What you are asked to do: Wherever a line of the data contains "computer", copy that line.

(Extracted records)
>>>>>

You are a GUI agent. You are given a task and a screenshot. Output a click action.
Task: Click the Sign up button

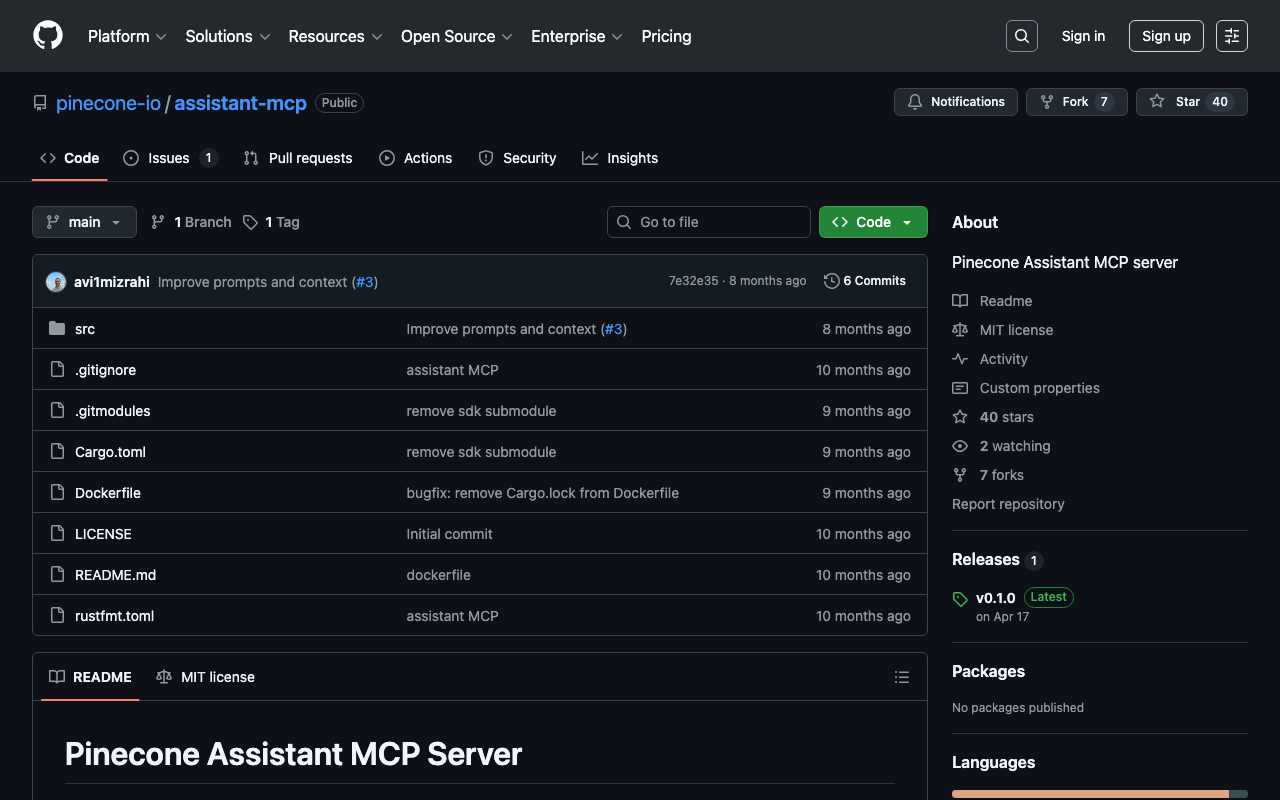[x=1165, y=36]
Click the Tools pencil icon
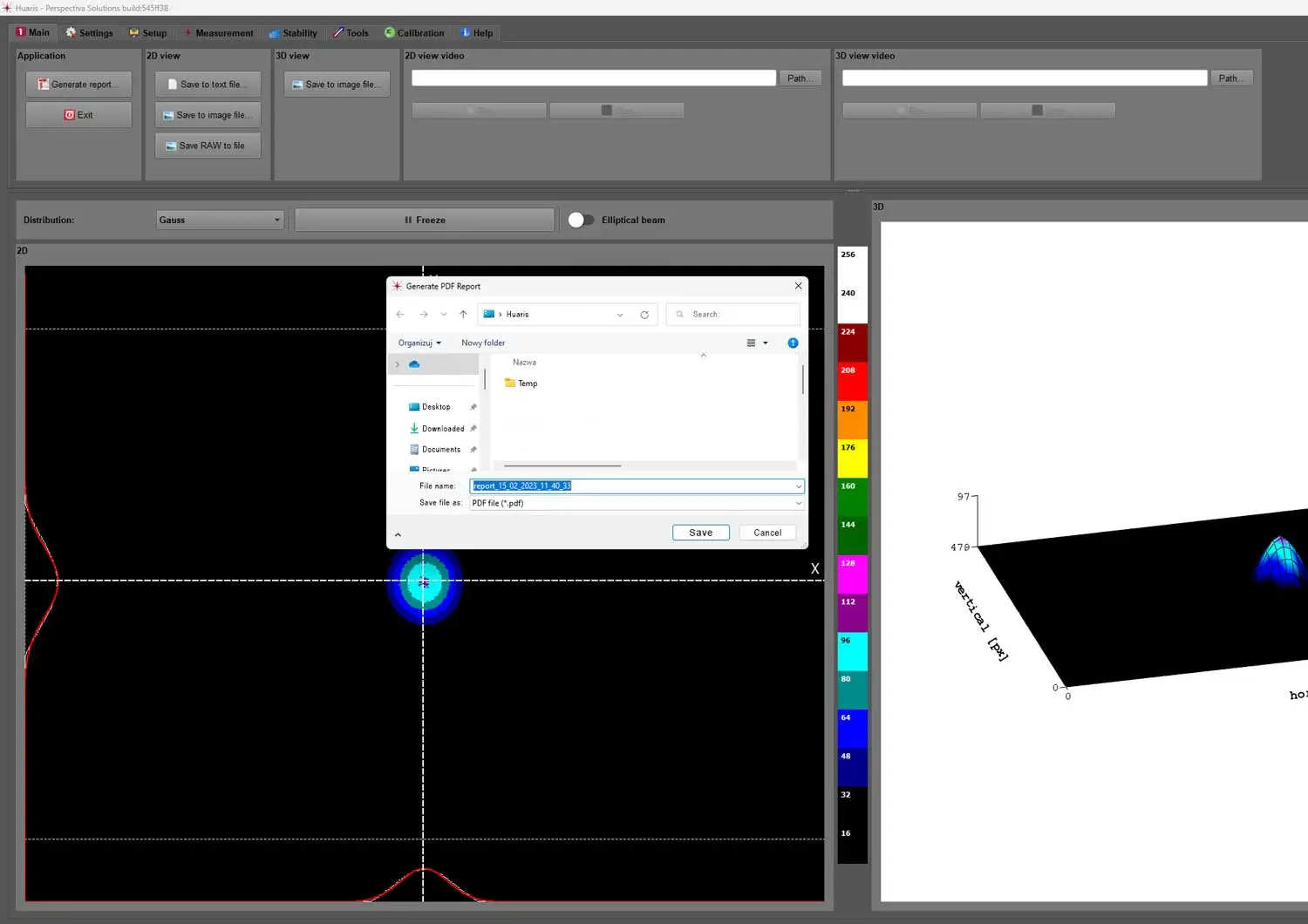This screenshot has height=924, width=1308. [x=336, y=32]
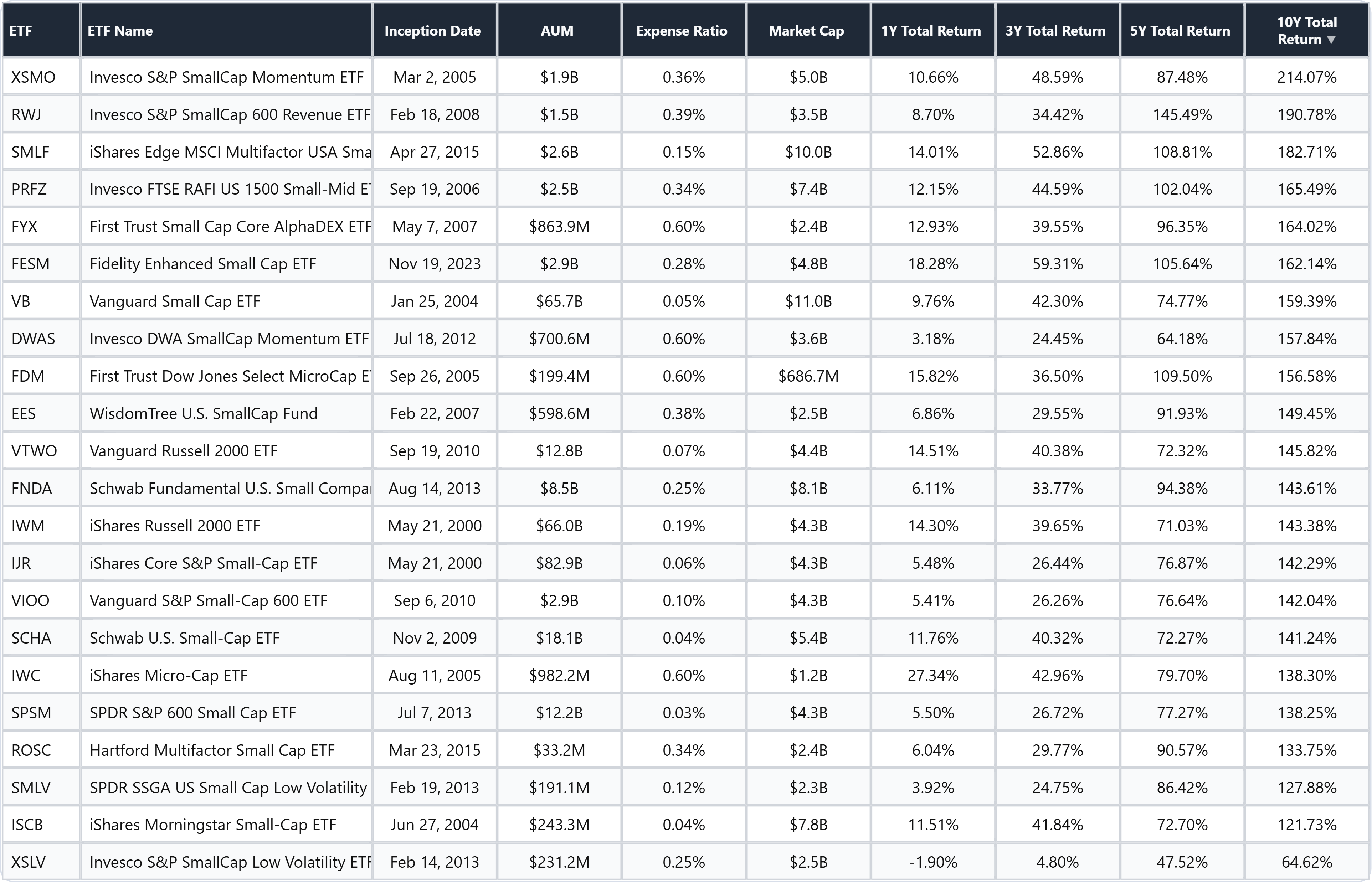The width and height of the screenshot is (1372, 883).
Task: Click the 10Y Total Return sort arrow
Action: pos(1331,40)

<<<<<
>>>>>

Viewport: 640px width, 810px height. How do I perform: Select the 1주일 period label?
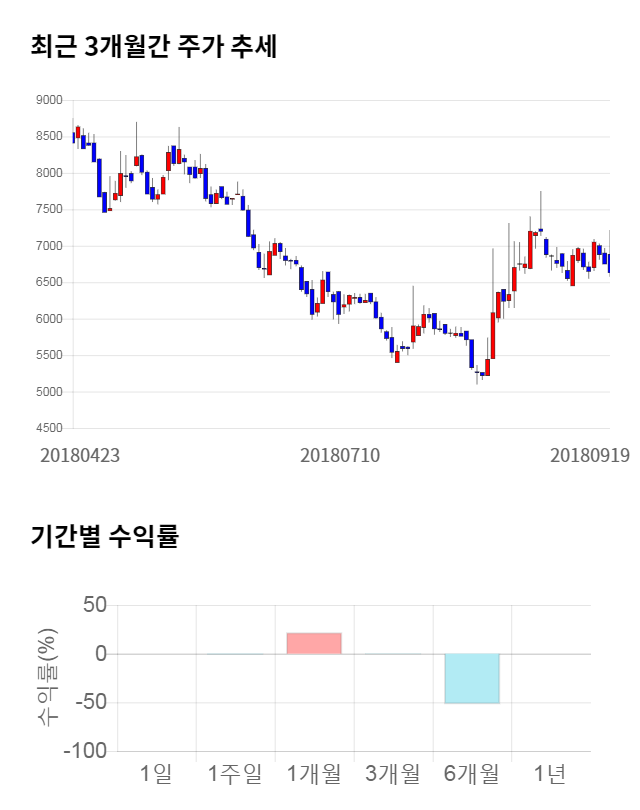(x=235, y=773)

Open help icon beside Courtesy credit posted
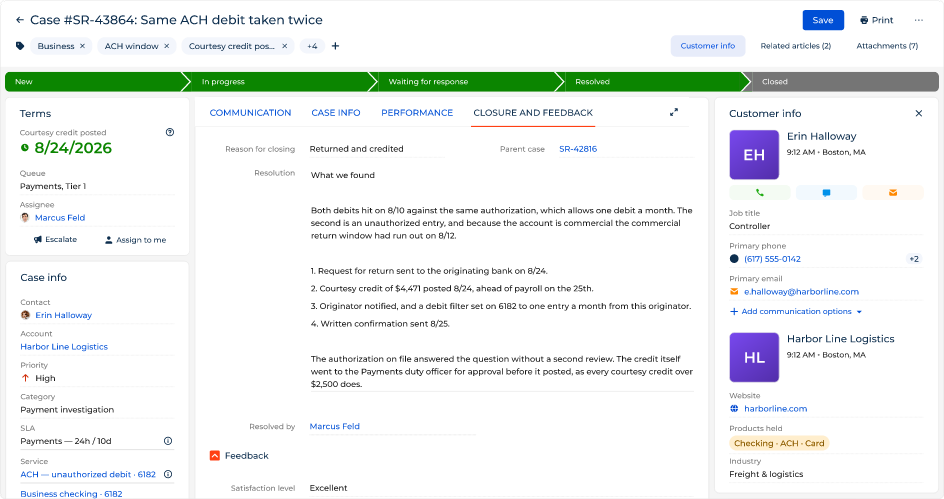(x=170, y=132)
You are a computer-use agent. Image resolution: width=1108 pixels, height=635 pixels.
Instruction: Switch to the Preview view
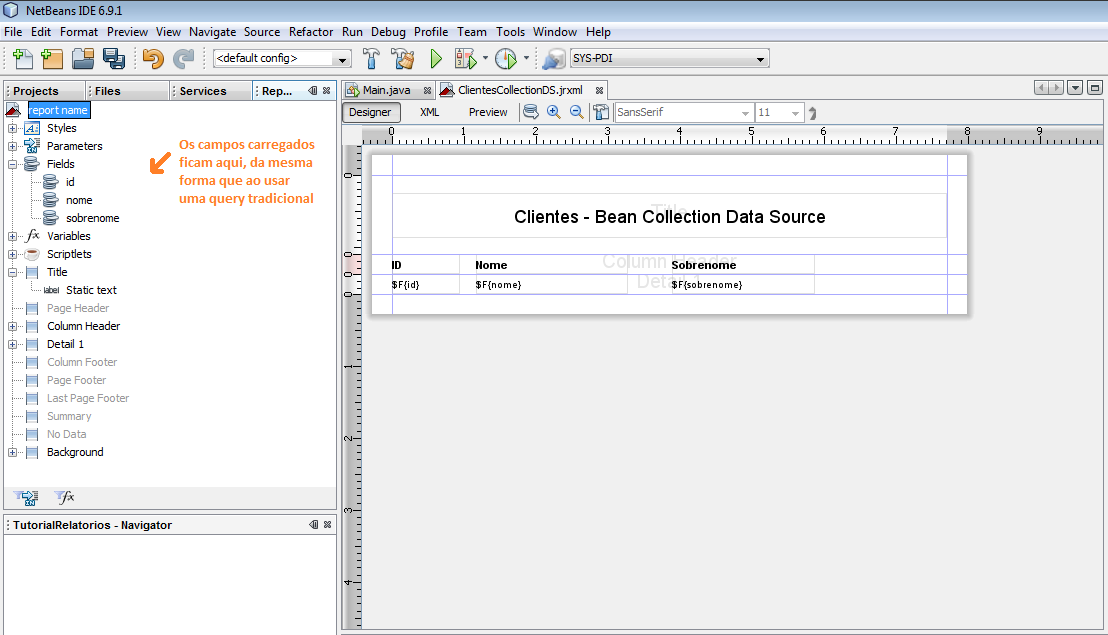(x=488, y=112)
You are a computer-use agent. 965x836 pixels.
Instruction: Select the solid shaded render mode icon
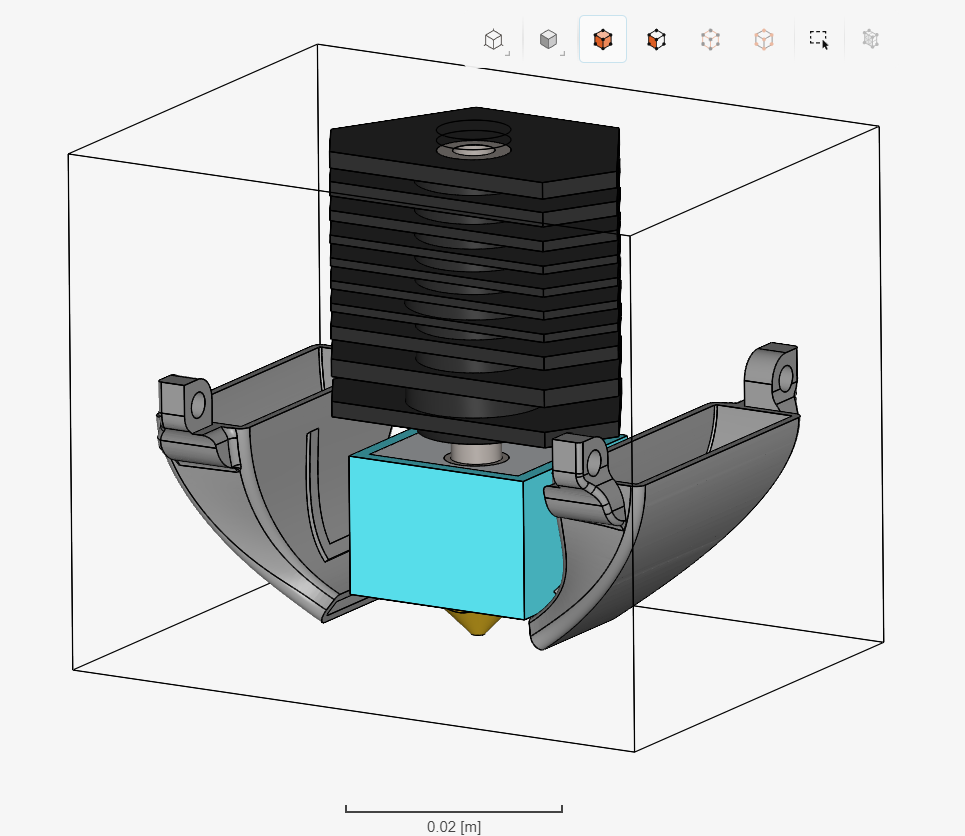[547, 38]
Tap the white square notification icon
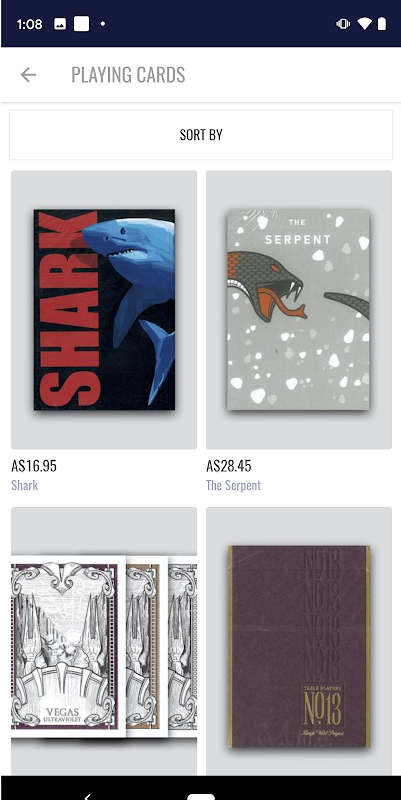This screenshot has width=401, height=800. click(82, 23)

<<<<<

Response to this exercise:
You are a computer-use agent. Image resolution: width=1108 pixels, height=635 pixels.
You are a computer-use agent. 965x836 pixels.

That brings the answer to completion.